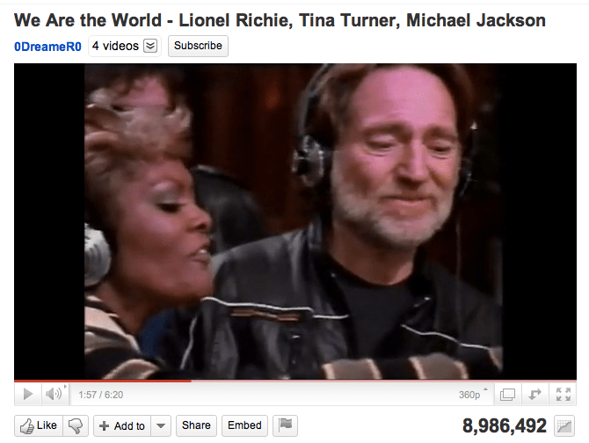Open the Share options
Screen dimensions: 589x443
click(x=196, y=425)
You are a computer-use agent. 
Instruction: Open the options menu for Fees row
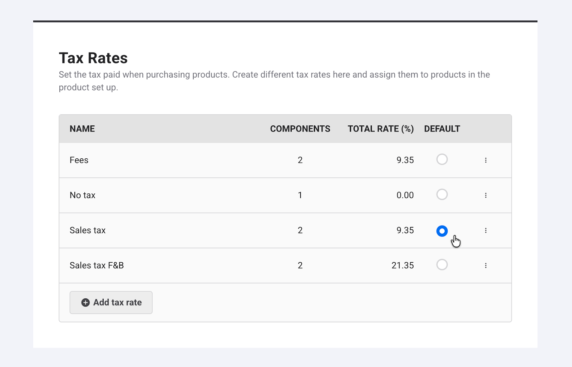tap(485, 160)
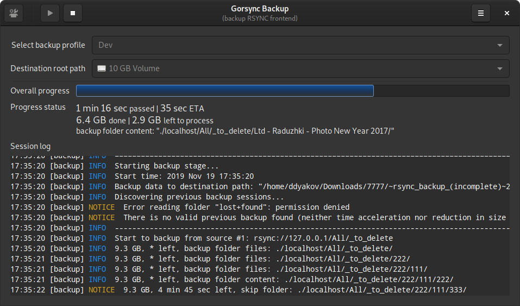Click the 'Starting backup stage...' log line
Screen dimensions: 520x306
(115, 166)
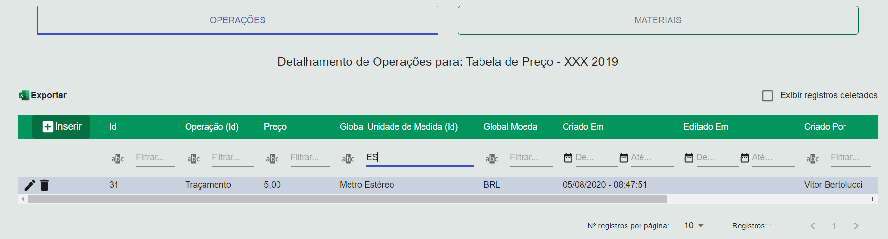Click the horizontal scrollbar thumb
Image resolution: width=888 pixels, height=239 pixels.
(347, 199)
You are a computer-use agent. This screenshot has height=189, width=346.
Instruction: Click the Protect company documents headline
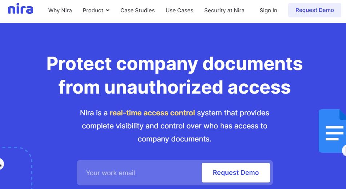click(x=174, y=64)
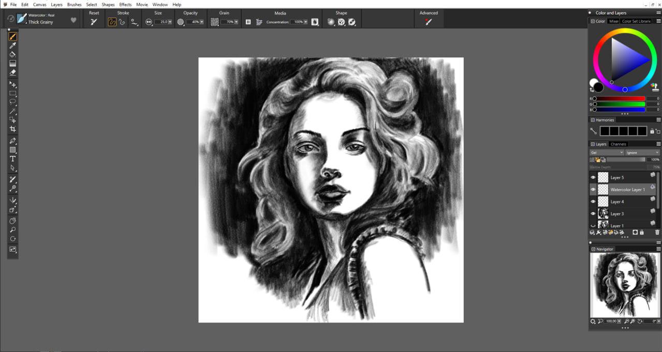Open the Effects menu
662x352 pixels.
pos(125,5)
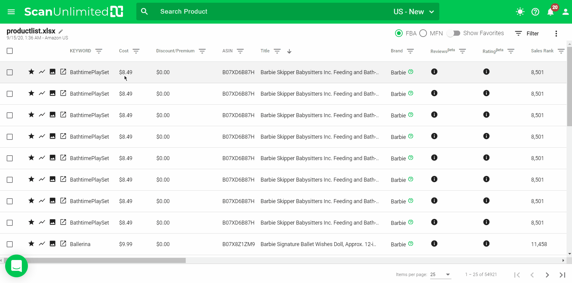This screenshot has height=283, width=572.
Task: Open the Ballerina product in new window
Action: click(63, 244)
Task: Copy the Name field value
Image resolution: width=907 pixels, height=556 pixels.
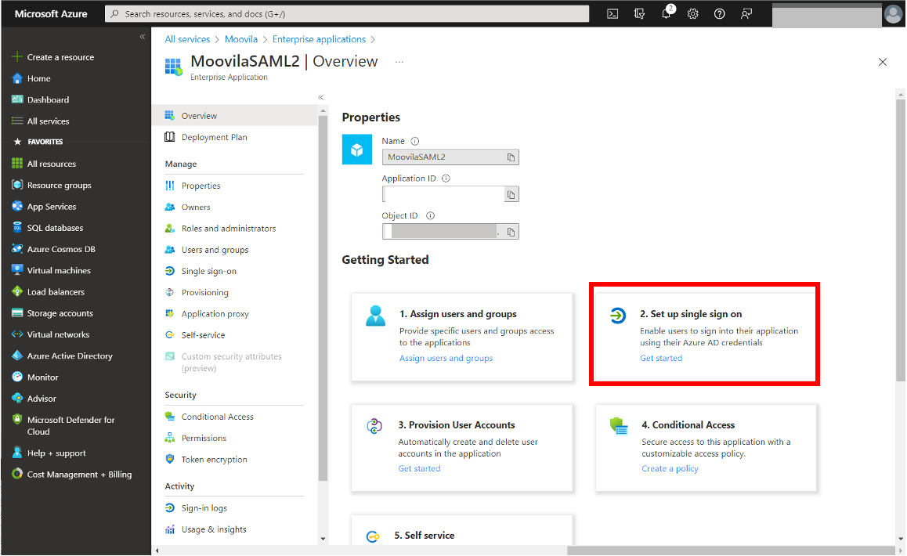Action: [511, 157]
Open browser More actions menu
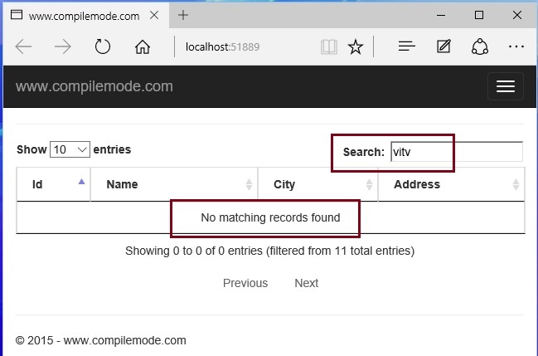This screenshot has width=538, height=356. (516, 46)
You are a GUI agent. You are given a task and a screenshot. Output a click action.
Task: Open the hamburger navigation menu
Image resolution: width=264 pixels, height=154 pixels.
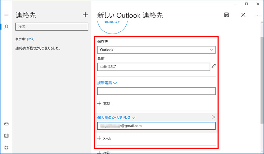click(6, 15)
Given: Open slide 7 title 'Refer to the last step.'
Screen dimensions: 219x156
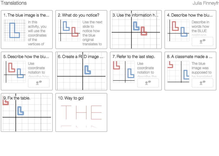Looking at the screenshot, I should [136, 57].
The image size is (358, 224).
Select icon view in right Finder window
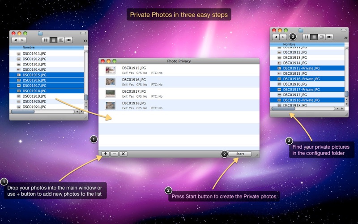(306, 37)
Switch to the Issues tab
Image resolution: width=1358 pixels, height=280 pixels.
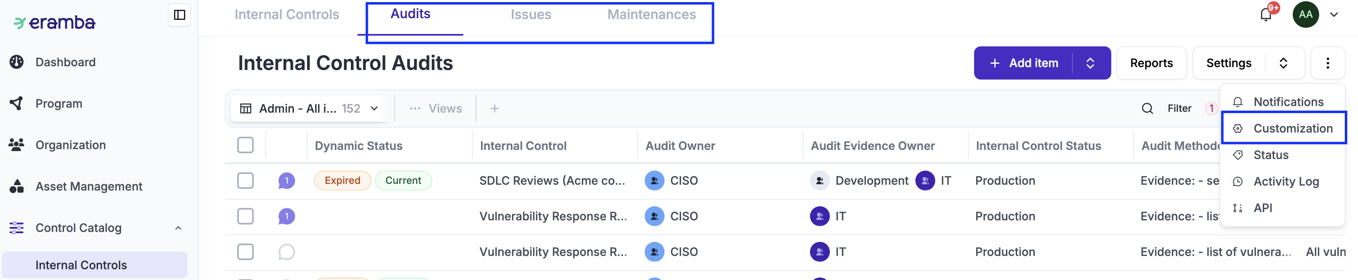(530, 15)

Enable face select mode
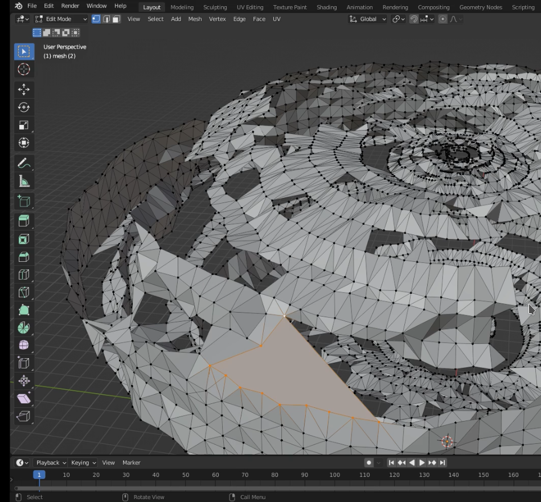[x=116, y=19]
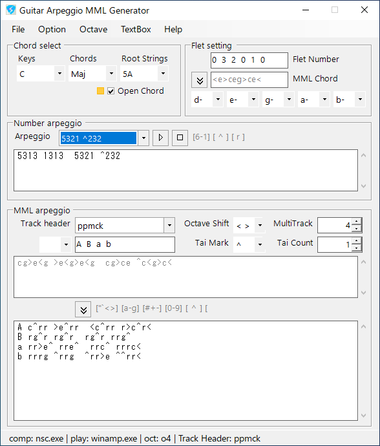Decrease Tai Count with down arrow
380x446 pixels.
point(357,248)
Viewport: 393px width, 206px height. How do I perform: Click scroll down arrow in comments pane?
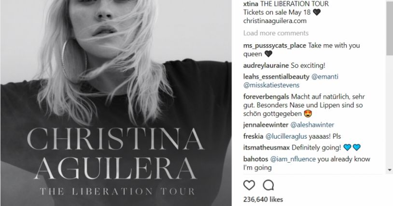pos(390,170)
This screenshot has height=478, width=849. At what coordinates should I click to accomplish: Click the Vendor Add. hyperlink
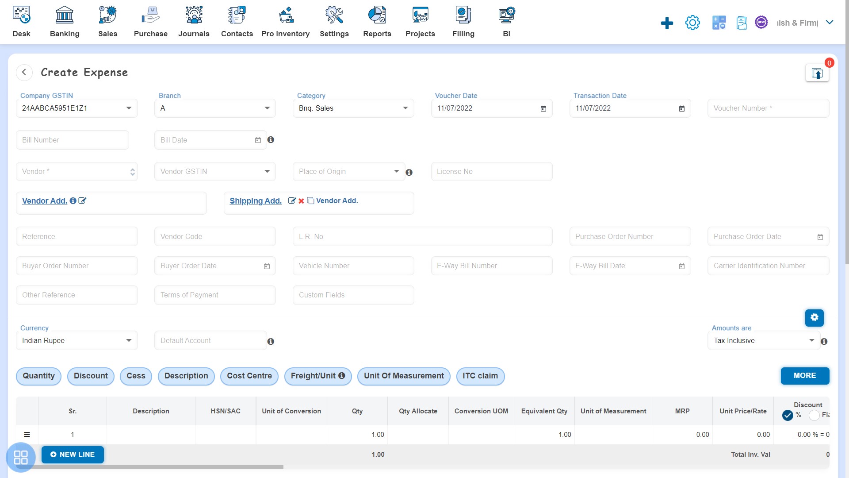(44, 201)
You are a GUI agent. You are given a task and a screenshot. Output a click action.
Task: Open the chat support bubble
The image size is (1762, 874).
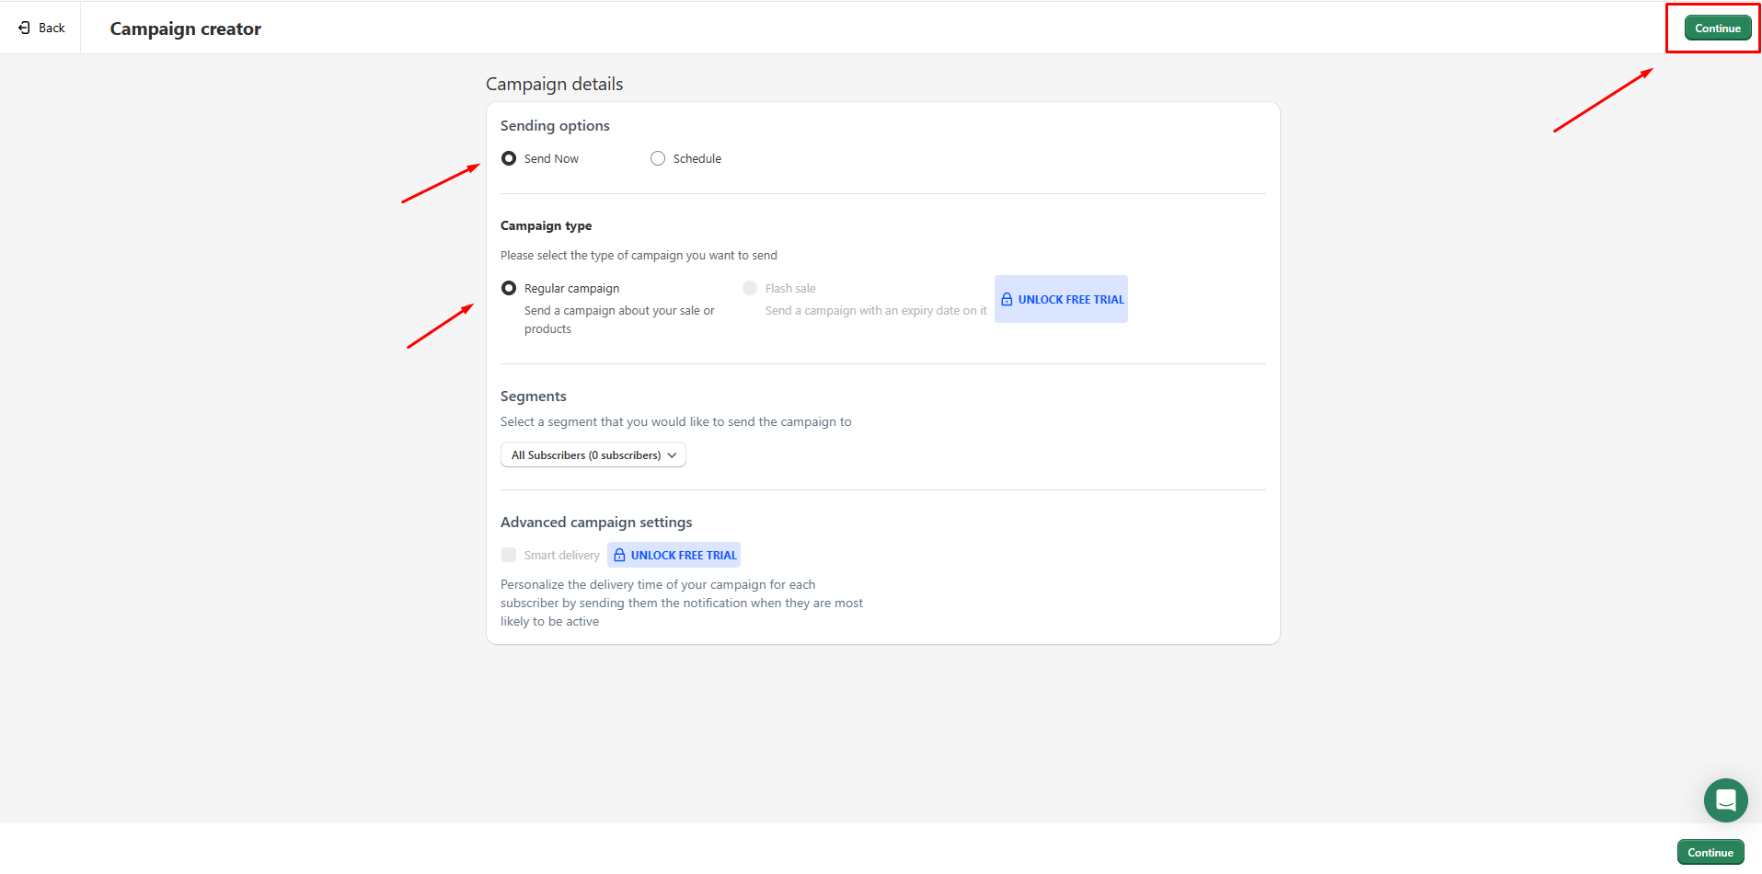[x=1725, y=799]
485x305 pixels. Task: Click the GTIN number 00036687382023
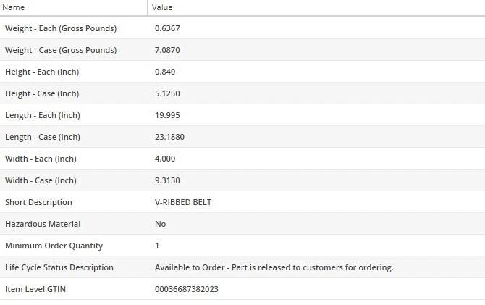(187, 289)
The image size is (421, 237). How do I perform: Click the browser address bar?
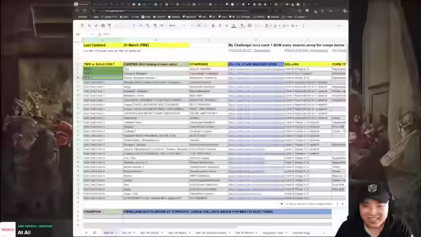172,11
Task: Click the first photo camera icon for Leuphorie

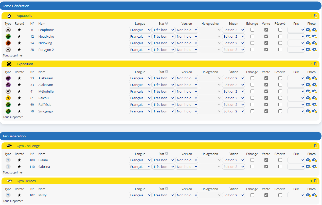Action: 308,30
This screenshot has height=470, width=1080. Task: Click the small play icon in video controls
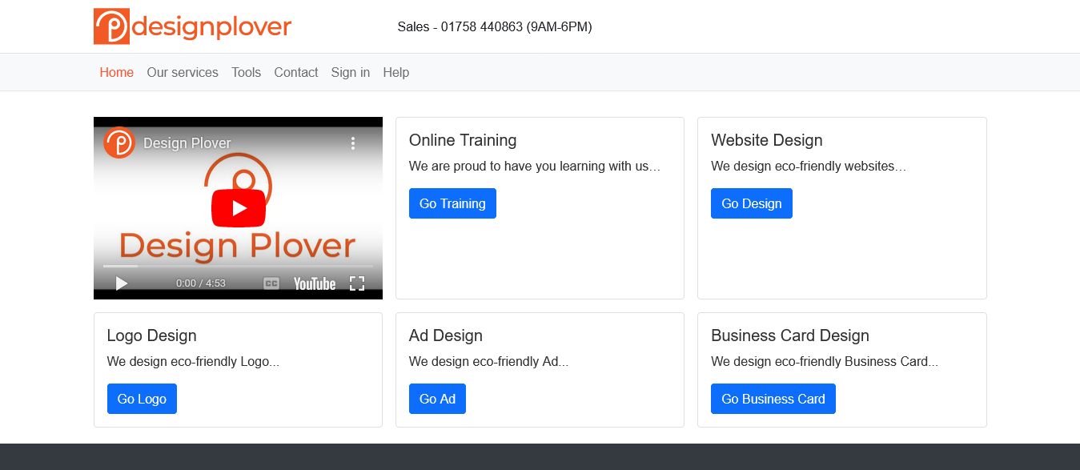click(122, 283)
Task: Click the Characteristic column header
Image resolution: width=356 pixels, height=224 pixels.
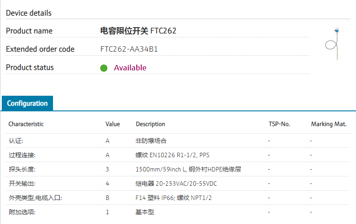Action: click(26, 124)
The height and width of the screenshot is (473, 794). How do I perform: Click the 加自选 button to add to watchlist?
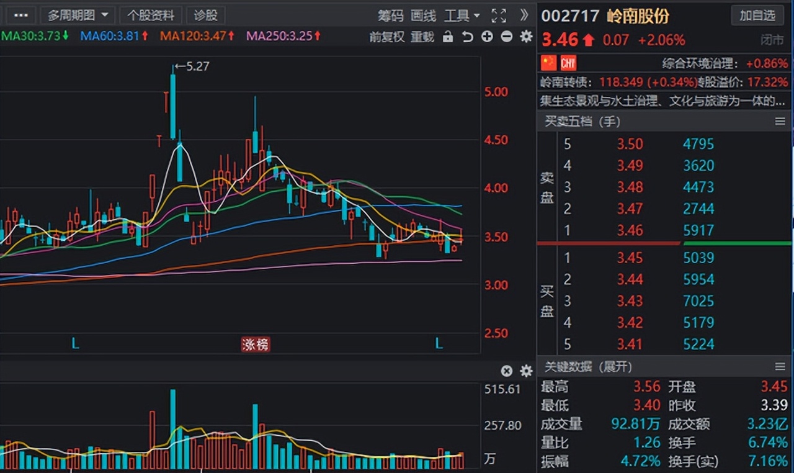point(757,16)
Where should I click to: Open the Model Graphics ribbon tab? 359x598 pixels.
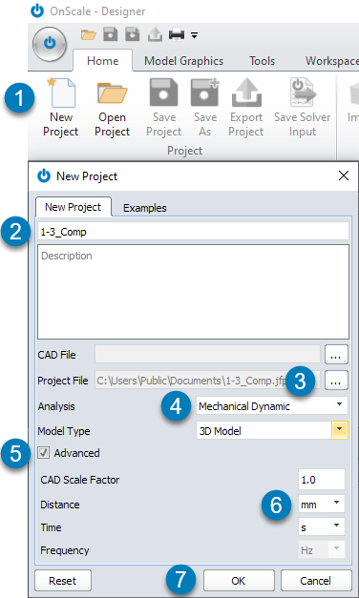(183, 61)
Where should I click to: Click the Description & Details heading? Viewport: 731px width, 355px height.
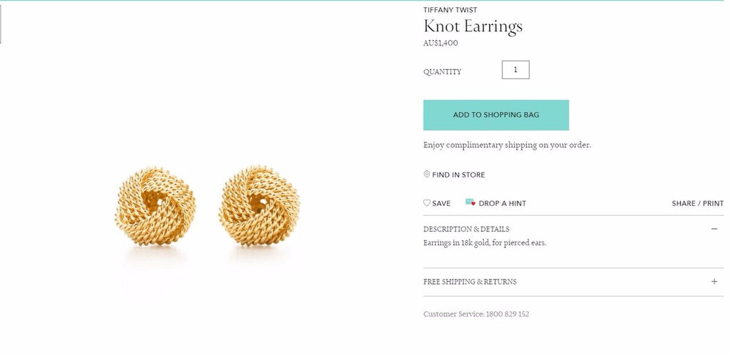click(466, 229)
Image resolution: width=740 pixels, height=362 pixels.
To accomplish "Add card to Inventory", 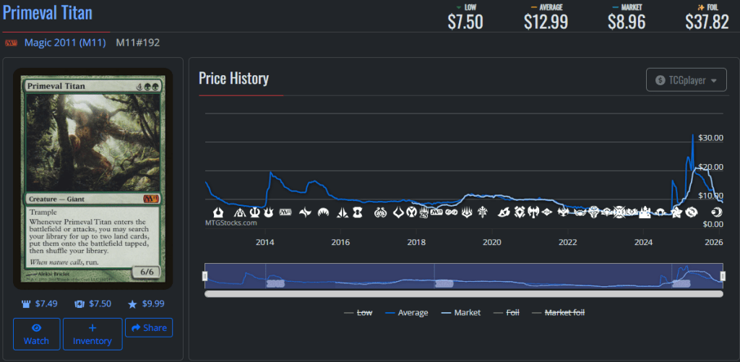I will [93, 334].
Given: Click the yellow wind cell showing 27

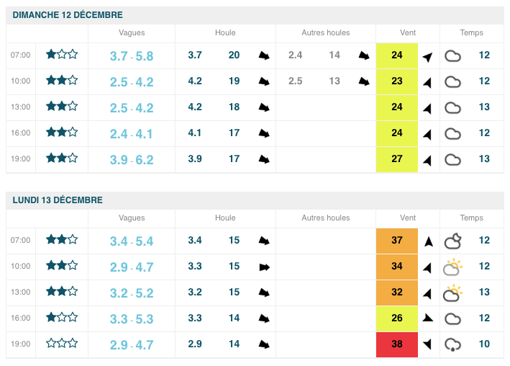Looking at the screenshot, I should tap(396, 159).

--*--

- _Task description_
Above are the records; restate exactly the lines from the one containing "Image resolution: width=907" through the one containing "The image size is (358, 224).", keeping pictures out.

- _Output of the exercise_
Image resolution: width=907 pixels, height=556 pixels.
Action: [511, 157]
Open browser More actions menu
This screenshot has width=538, height=356. (516, 46)
You are a GUI agent. You are given a task and a screenshot. Output a click action.
Task: Open the hamburger navigation menu
Image resolution: width=264 pixels, height=154 pixels.
click(6, 15)
Given: Open slide 7 title 'Refer to the last step.'
Screen dimensions: 219x156
Looking at the screenshot, I should [136, 57].
The image size is (358, 224).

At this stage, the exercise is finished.